ケントはアングリア以外にも東サクソン国や西サクソン国までも服属させ、傀儡政権を立てるまでに至っている。
「で、その馬鹿者はどこに?」
「聖堂で面倒を見てもらっています、ですがお父様、彼はまだわたくしと同じくらいの男の子なんですよ、酷いことはなさらないで下さい」
「しかし、お前を殺そうとしたんだろ」
「おそらく錯乱していたのでしょう、悪気はないのです、まだ確証はありませんがきっとノーサンブリアの戦乱から命からがら逃げてきたのでしょう」
「ほう、どうしてそんなことが分かるんだね」
「彼がわたくしを襲ったダガーにエドウィンと刻印がありましたから」
「・・・・」
ベルガ以外の三人は黙って顔を見合わせた。気まずい雰囲気。ベルガはどうしてそんなことになったのか分からなかった。
「姫、そのダガーは今どこに」
「ライラが持っています、ちなみにライラも聖堂にいて彼の看病をしていますわ」
意を決してレドワルドが尋ねたが、ベルガは軽く答えた。
「陛下、明日、私が行って様子を見てきますよ」
「ああ、頼むぞ、レドワルド」
「もう、お父様もお兄様もなにをそんな神妙な顔をなさっているのです、デイラのエドウィン王子はフランクへ逃げ延びたのでしょう、彼はエドウィンの身内かなにかですよ、きっと」
「ベルガ、黙っていなさい」
母ベルダは即座に娘を叱った。男達の政治の話に女が口を挟むべきではない。そんな信条をもつが、娘はそれで収まる性分ではなかった。
「わたくしも行きますわ」
ベルダの言葉にレドワルドはやれやれと微笑んだ。
「まったく、酷いな~、話をしてくれるって言ったのにいきなりお金を盗ろうとするなんて」
「ひっひぃいいい」
「そんなお化けでも見たような声出さないで下さいよ」
酒場から出ると笑顔だった男の態度は急変した。旅の少年をつき飛ばすとナイフを突きつけたのだ。

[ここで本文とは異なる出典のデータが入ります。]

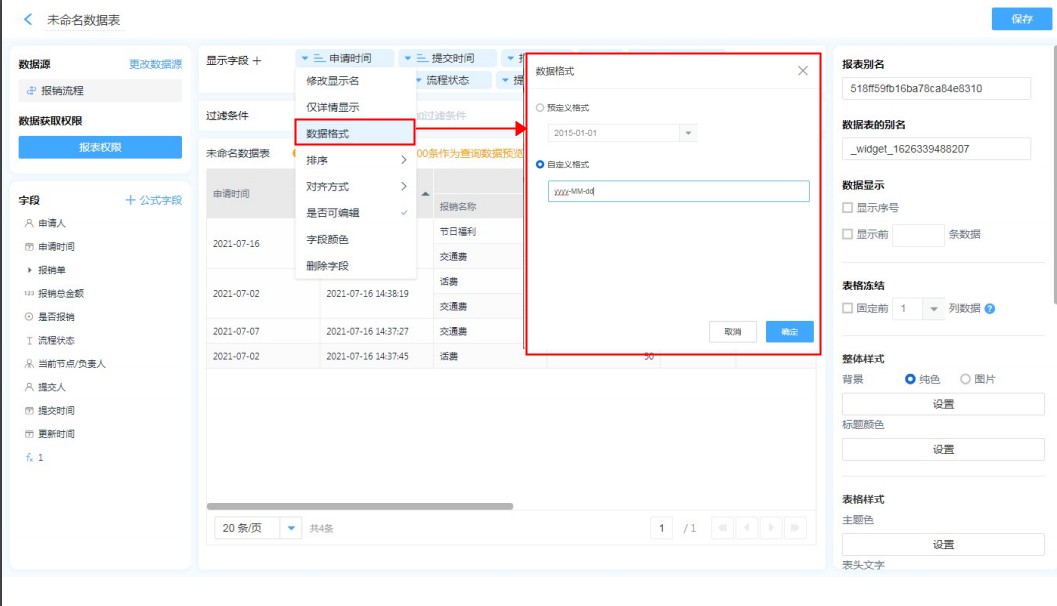The width and height of the screenshot is (1057, 606).
Task: Open the predefined date format dropdown
Action: coord(687,133)
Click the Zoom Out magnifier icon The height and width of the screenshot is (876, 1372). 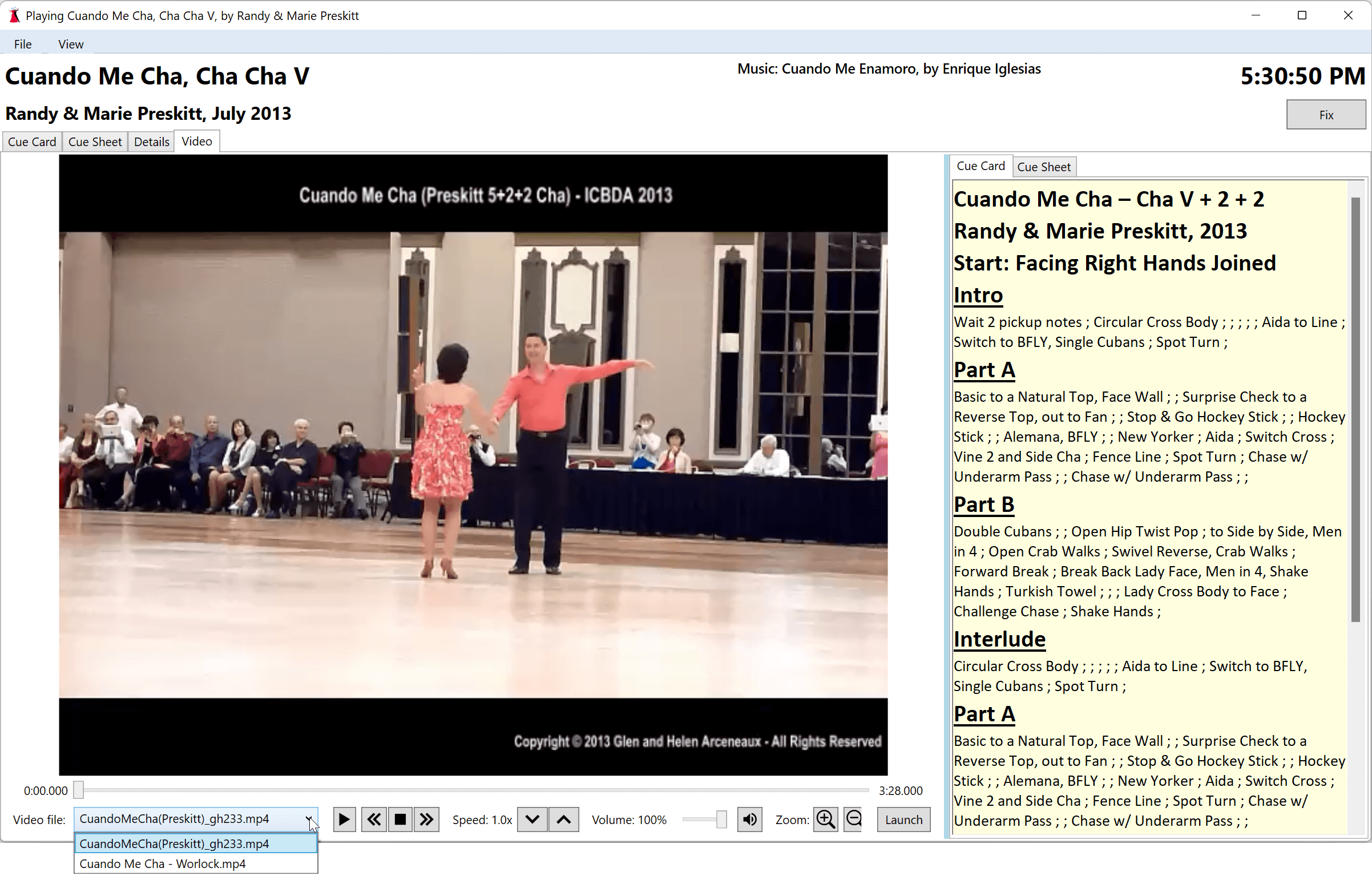click(x=855, y=819)
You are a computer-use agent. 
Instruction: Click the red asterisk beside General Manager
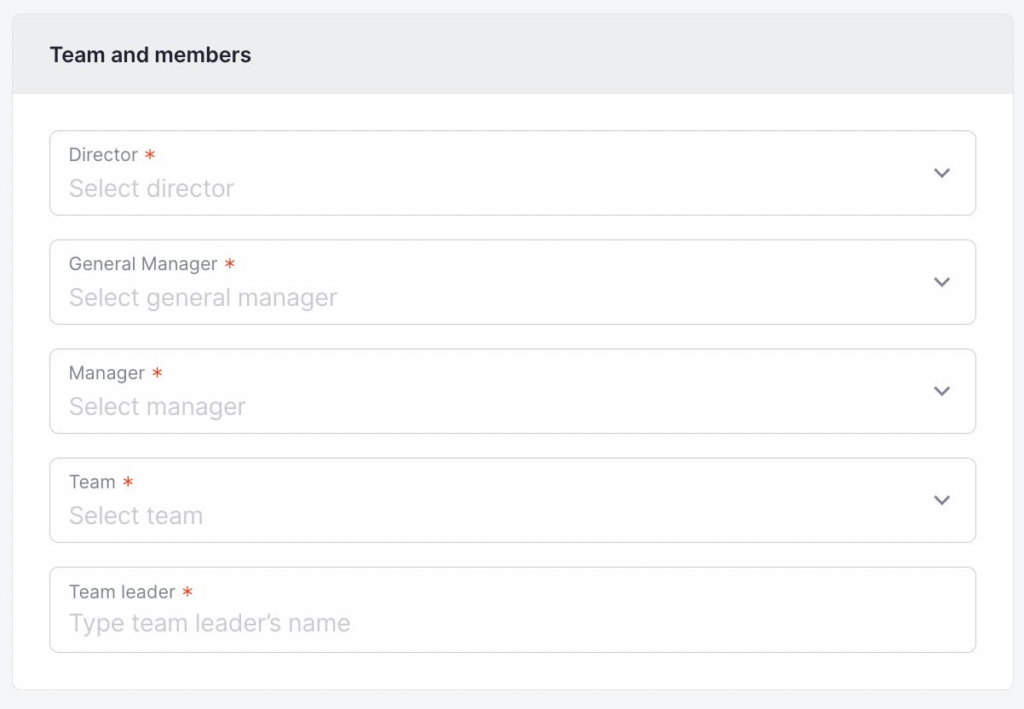click(x=230, y=264)
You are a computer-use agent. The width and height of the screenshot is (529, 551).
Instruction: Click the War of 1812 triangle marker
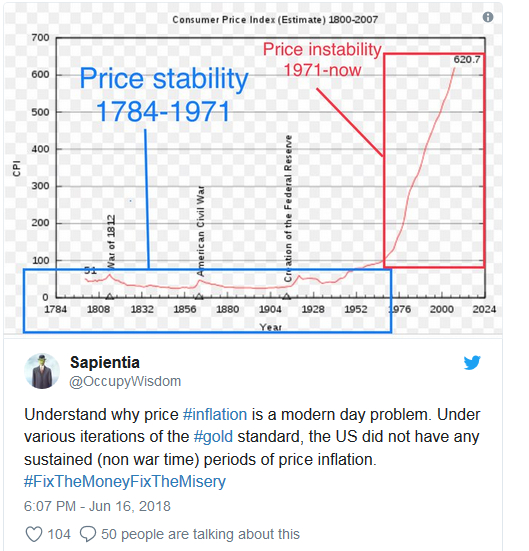pyautogui.click(x=110, y=297)
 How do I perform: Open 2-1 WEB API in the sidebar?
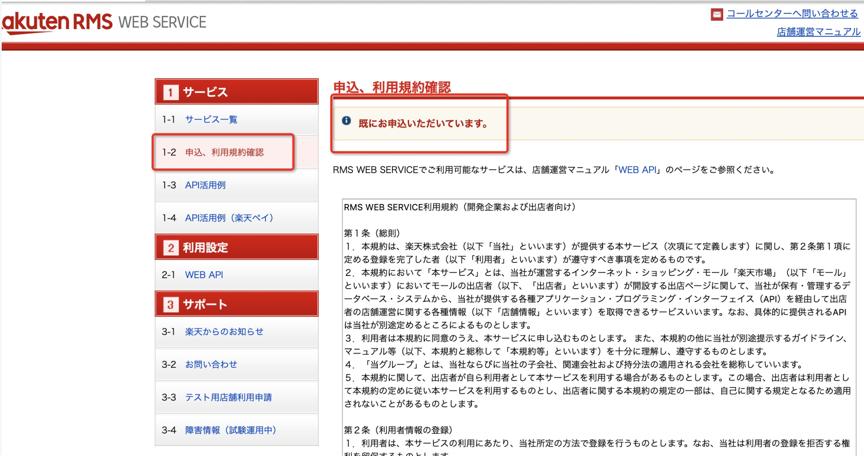204,275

世間知らずなお坊ちゃんが大金持って遠出してきたということは、盗ってくれと言っているようなものである。
ちょろい仕事、二人の男達はそう思ったに違いないが、どうやら相手が悪かったようだ。
「なんだ、なにしやがったんだ」
「ちょっと、ナイフに小さな雷を通しただけですよ、、軽く脅かしただけなのに大げさだなぁ、もう」
旅の少年はフフフッと微笑んだ。
「てめえ、なにもんだ」
すると仏頂面の男がやっと口を開いた。
驚いたのも無理はない。二人で路地に囲った少年にナイフを突きつけた。
どう考えても絶対有利な状況だったはずなのだ。
しかし、旅の少年は表情を一切変えずになにか呟きながら、目の前で今にも襲ってきそうなナイフを右の一指しで指した。
ただ、それだけ。それだけで状況はひっくり返った。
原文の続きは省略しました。